Decision Information

Decision Content

Date Issued: March 2, 2021

File: SC-2020-007093

Type: Small Claims

 

Civil Resolution Tribunal

Indexed as: Kenyon v. Lubert, 2021 BCCRT 242

Between:

DARRYL KENYON (Doing Business As DEVIL DRAG MOTORSPORT RENTALS)

Applicant

And:

KEVIN LUBERT

Respondent

REASONS FOR DECISION

Tribunal Member:

Richard McAndrew

INTRODUCTION

1.      The applicant, Darryl Kenyon, operates a boat rental business called Devil Drag Motorsport Rentals. The respondent, Kevin Lubert, rented a 2018 Heyday WT-2 Sportboat (boat). Mr. Kenyon says Mr. Lubert damaged the boat and lost a seat cushion. Mr. Kenyon also says he is entitled to contractual compensation for loss of use of the boat while it was repaired. Mr. Kenyon claims total damages of $2,825.

2.      Mr. Lubert admits damaging the boat and losing the seat cushion and he accepts responsibility for these losses. However, Mr. Lubert says that Mr. Kenyon claims excessive damages.

3.      Both parties are self-represented.

JURISDICTION AND PROCEDURE

4.      These are the formal written reasons of the Civil Resolution Tribunal (CRT). The CRT has jurisdiction over small claims brought under section 118 of the Civil Resolution Tribunal Act (CRTA).

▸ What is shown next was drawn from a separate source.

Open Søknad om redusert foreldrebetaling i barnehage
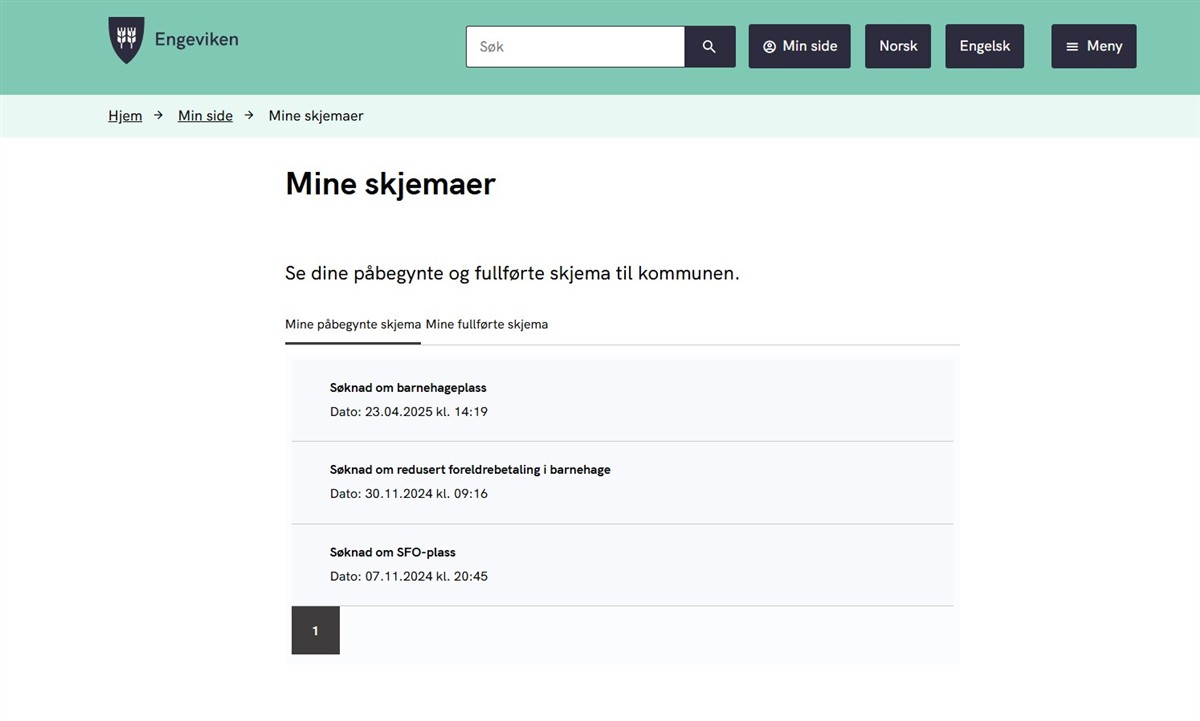 click(470, 470)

Section 2 of the CRTA states that the CRT’s mandate is to provide dispute resolution services accessibly, quickly, economically, informally, and flexibly. In resolving disputes, the CRT must apply principles of law and fairness, and recognize any relationships between the dispute’s parties that will likely continue after the CRT process has ended.

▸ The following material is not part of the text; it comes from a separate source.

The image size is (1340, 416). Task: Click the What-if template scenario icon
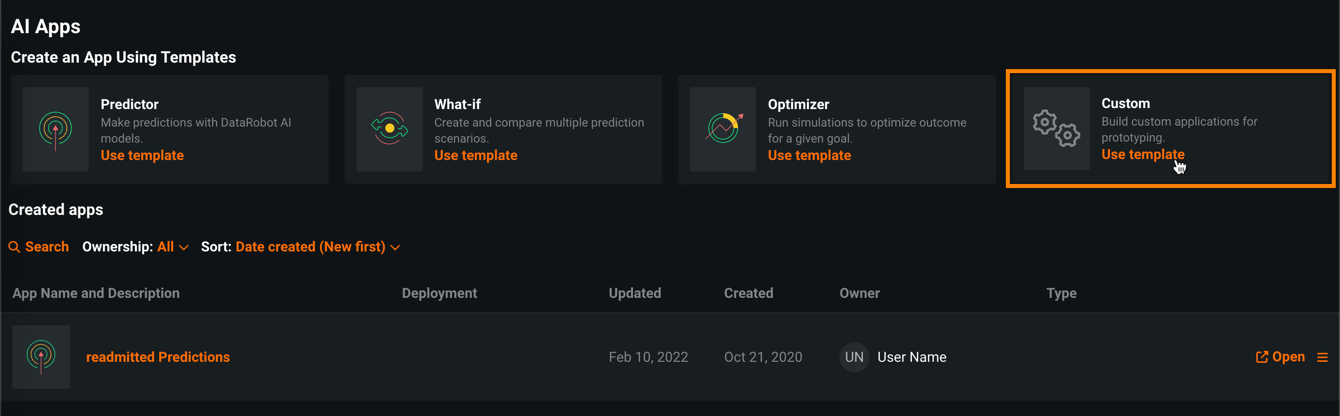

5.      Section 39 of the CRTA says the CRT has discretion to decide the format of the hearing, including by writing, telephone, videoconferencing, email, or a combination of these. Here, I find that I am properly able to assess and weigh the documentary evidence and submissions before me. Further, bearing in mind the CRT’s mandate that includes proportionality and a speedy resolution of disputes, I find that an oral hearing is not necessary in the interests of justice.

6.      Section 42 of the CRTA says the CRT may accept as evidence information that it considers relevant, necessary and appropriate, whether or not the information would be admissible in a court of law. The CRT may also ask questions of the parties and witnesses and inform itself in any other way it considers appropriate.

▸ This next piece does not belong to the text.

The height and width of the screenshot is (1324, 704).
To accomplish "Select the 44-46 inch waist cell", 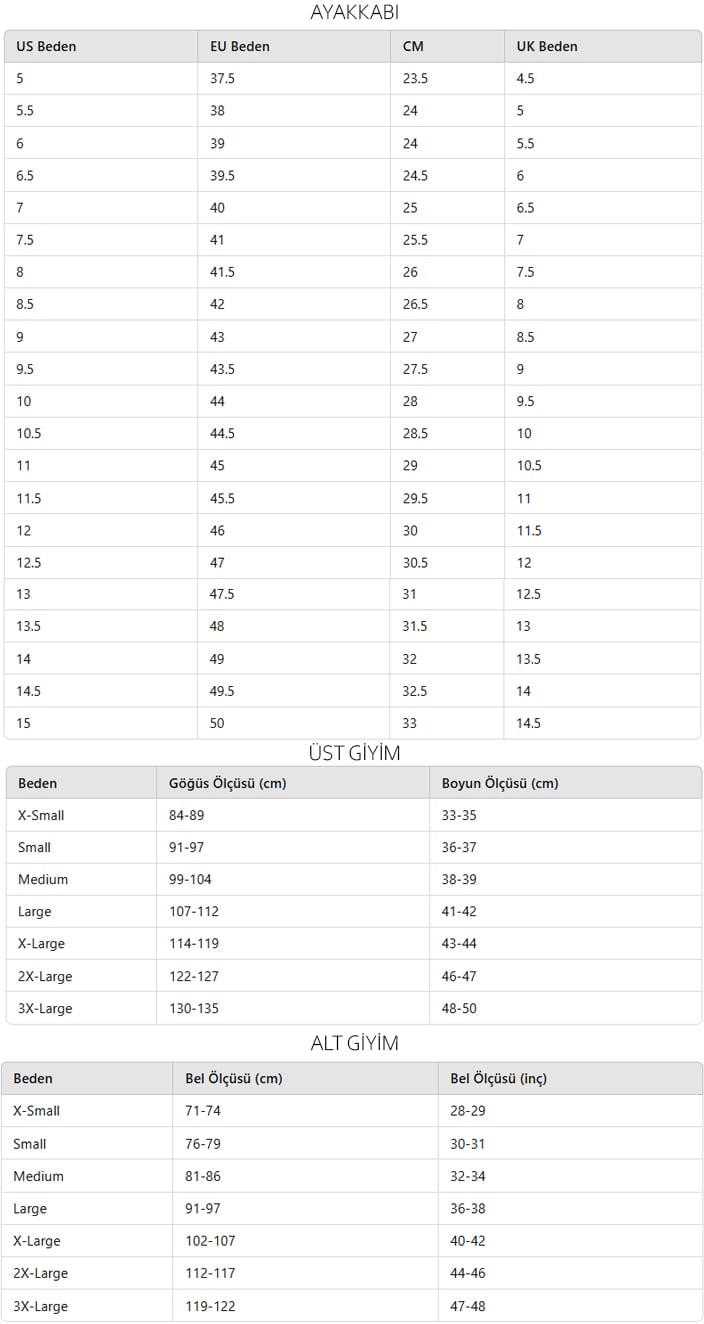I will (570, 1273).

7.      Where permitted by section 118 of the CRTA, in resolving this dispute the CRT may order a party to do or stop doing something, pay money or make an order that includes any terms or conditions the CRT considers appropriate.

8.      I note that Mr. Lubert submitted evidence late. I find that Mr. Kenyon was not prejudiced by the late evidence because he had an opportunity to respond. So, I have allowed Mr. Lubert’s late evidence and I have considered that evidence in my decision.

9.      I also note that Mr. Kenyon has requested contractual compensation for loss of use of the boat while it was repaired in his submissions even though this claim was not stated in Mr. Kenyon’s Dispute Notice. I find that there is no prejudice to Mr. Lubert in adjudicating this claim because Mr. Lubert had an opportunity to respond to the submissions. Further, I note that Mr. Lubert is not prejudiced by my consideration of this claim since I dismiss it for the reasons stated below. So, I have considered Mr. Kenyon’s loss of use claim in my decision.

ISSUES

10.   The issues in this dispute are:

a.    How much compensation Mr. Lubert owes Mr. Kenyon for damaging the boat, losing the cushion?

b.    Does Mr. Lubert owe Mr. Kenyon compensation for loss of use of the boat? If so, how much?

EVIDENCE AND ANALYSIS

11.   In a civil proceeding like this one, the applicant, Mr. Kenyon, must prove his claims on a balance of probabilities. I have read all the parties’ submissions but refer only to the evidence and argument that I find relevant to provide context for my decision.

12.   Mr. Kenyon and Mr. Lubert signed a boat rental contract on August 4, 2020. The contract had the following relevant terms:

         Mr. Lubert rented the boat from August 4 to August 6, 2020.

         Mr. Lubert agreed to pay for all loss and damage caused to the boat.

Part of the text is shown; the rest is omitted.